Our systematic search across four databases yielded 578 articles. After screening titles, abstracts, and full texts using predefined criteria, 20 studies were assessed for eligibility, and 11 studies were included in the final meta-analysis (Fig. 1). We excluded Huerta-Reyna et al for using AI-assisted tools outside the scope of our review (27) and Shi et al focusing on recurrence prediction post-ERCP (28). Studies by Huang et al and Wang et al which assessed the complexity of stone extraction rather than CDL prediction, were also excluded (29,30). Li et al's study focused on visualization enhancement of biliary pathology, rather than stone prediction, which was similarly omitted (31). Akabane et al's large multi-center study was excluded due to missing sensitivity, specificity, and other key diagnostic metrics (32). Additionally, studies applying AI solely to imaging without biochemical or clinical data were excluded (31,33,34).
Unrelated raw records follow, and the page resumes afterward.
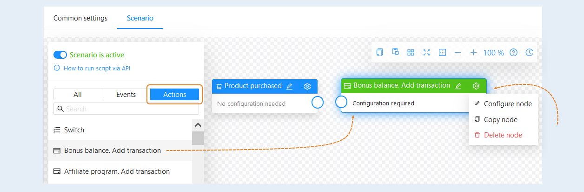This screenshot has height=192, width=584.
Task: Click the dotted grid toggle icon
Action: (x=442, y=53)
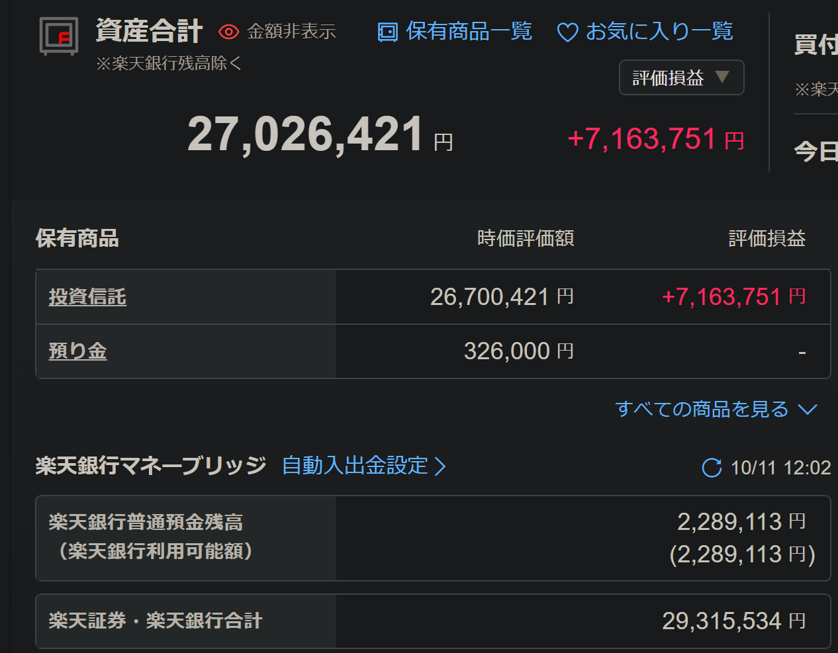The width and height of the screenshot is (838, 653).
Task: Open the 預り金 link
Action: [x=77, y=351]
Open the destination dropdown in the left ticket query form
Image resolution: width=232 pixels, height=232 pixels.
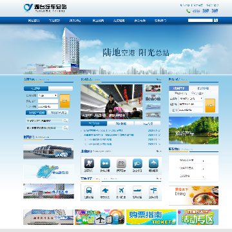(48, 95)
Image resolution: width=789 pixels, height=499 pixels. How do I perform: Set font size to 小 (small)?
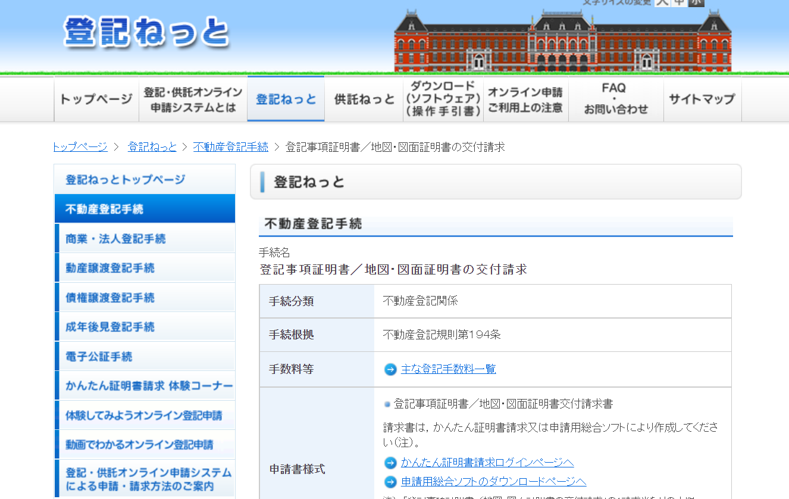click(696, 2)
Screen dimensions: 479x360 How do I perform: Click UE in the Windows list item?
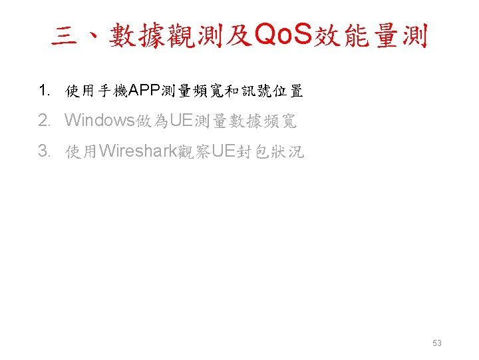pos(181,120)
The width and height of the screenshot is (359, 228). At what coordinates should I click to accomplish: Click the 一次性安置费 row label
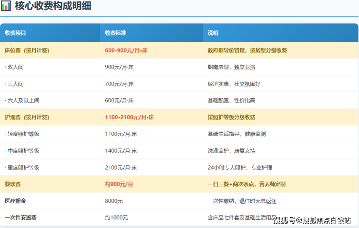[x=19, y=217]
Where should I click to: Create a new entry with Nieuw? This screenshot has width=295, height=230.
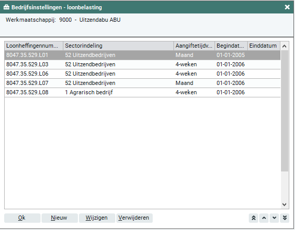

The 11 included studies encompassed over 7,000 patients evaluated with MLMs. Most studies benchmarked MLM performance against the ASGE guidelines (2010 or 2019 versions) (7,35), while several also compared their models to logistic regression, support vector machines (SVMs), and k-nearest neighbors (KNN) algorithms, enhancing data robustness. Table I summarizes AI models, comparators, patient numbers, sensitivity, specificity, mean age, sex ratio, PPV, NPV, TP, TN, FN, accuracy, AUC, number of input variables, and CBD diameter cut-off values. Input variables varied, incorporating laboratory markers (total bilirubin (TB), alanine aminotransferase (AST), alanine transaminase (ALT), imaging features (CBD dilation, ductal stones), and clinical characteristics. Seven studies compared their models against ASGE criteria and additional classifiers such as logistic regression, CART, and KNN.
Table IDetailed data characteristics of each study, including sensitivity, specificity, AI model type, comparator group and total number of patients. |
The pooled sensitivity and specificity for MLM predicting CDL were 83.2% [95% CI: 68.9; 91.8] (Fig. 2A) and 91.1% [95% CI: 84.7; 95.0] (Fig. 2B), respectively. These values, calculated using a bivariate random-effects model, reflect consistently high diagnostic performance across diverse study settings. Individual studies, such as Blum et al and Floan Sachs et al reported sensitivities >90% (15,20). In contrast, others, like Cohen et al exhibited trade-offs between sensitivity and specificity depending on the model threshold chosen (16).
The pooled positive likelihood ratio (LR+) from the common-effect model was 8.39 [95% CI: 4.4; 9.5], indicating that patients testing positive via an MLM algorithm were approximately seven times more likely to truly have CDL compared to those who tested negative (Fig. 3A). The pooled PPV was 87.7 [95% CI: 77.4; 93.7] based on the calculated PPV from the included studies (Fig. 3B).
SROC curves and AUC values were generated to assess pooled diagnostic performance across MLMs (Fig. 4A). The primary SROC curve indicated excellent discriminative ability, confirming AI models' robust and consistent performance across diverse study populations and clinical settings.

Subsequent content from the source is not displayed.